#### Dataset
— Start —
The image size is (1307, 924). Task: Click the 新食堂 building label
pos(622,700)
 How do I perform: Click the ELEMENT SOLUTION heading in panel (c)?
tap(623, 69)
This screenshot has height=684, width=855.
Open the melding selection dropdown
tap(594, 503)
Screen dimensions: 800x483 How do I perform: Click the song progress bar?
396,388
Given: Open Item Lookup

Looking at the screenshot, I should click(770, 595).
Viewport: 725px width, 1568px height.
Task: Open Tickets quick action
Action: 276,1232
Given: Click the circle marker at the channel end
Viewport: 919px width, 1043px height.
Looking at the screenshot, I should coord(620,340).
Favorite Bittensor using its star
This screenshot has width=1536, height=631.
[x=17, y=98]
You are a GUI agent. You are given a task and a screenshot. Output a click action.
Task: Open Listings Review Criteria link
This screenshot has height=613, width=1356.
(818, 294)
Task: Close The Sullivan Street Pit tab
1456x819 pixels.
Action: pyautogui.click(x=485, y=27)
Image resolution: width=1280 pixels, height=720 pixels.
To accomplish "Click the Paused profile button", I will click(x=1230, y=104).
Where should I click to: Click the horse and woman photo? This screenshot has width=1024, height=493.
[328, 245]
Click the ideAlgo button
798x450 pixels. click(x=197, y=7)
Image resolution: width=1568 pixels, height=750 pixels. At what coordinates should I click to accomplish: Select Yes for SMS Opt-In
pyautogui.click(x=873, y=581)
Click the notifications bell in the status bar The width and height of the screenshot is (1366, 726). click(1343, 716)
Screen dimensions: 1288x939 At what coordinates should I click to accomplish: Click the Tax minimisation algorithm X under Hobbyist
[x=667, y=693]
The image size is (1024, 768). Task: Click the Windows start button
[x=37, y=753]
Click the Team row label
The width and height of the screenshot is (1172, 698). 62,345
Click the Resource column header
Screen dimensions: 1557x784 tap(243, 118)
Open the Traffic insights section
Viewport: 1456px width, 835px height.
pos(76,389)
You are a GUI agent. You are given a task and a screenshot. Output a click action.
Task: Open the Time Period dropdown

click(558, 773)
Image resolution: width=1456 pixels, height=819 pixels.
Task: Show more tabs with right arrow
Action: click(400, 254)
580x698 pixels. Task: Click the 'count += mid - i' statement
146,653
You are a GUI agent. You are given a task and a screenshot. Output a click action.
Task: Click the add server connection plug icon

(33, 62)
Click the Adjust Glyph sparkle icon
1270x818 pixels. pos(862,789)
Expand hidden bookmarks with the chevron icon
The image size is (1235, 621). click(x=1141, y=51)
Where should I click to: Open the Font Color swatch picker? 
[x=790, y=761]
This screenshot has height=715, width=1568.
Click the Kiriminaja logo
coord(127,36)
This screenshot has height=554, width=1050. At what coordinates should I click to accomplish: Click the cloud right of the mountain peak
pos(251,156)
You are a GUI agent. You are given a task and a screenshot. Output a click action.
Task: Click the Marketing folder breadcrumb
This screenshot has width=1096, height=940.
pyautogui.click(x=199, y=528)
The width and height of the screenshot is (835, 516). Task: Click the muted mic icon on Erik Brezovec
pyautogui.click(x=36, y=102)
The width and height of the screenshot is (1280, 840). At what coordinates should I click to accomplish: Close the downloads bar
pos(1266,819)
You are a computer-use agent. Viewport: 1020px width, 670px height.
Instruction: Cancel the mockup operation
— End —
Reproduce the rows above, from the line with "Image resolution: width=1280" up to and including the line with "The width and height of the screenshot is (1172, 698).".

Image resolution: width=1280 pixels, height=720 pixels.
To accomplish "Click the Paused profile button", I will click(x=1230, y=104).
Where should I click to: Click the horse and woman photo? This screenshot has width=1024, height=493.
[328, 245]
Click the ideAlgo button
798x450 pixels. click(x=197, y=7)
Image resolution: width=1568 pixels, height=750 pixels. At what coordinates should I click to accomplish: Select Yes for SMS Opt-In
pyautogui.click(x=873, y=581)
Click the notifications bell in the status bar The width and height of the screenshot is (1366, 726). click(1343, 716)
Screen dimensions: 1288x939 At what coordinates should I click to accomplish: Click the Tax minimisation algorithm X under Hobbyist
[x=667, y=693]
The image size is (1024, 768). Task: Click the Windows start button
[x=37, y=753]
Click the Team row label
The width and height of the screenshot is (1172, 698). 62,345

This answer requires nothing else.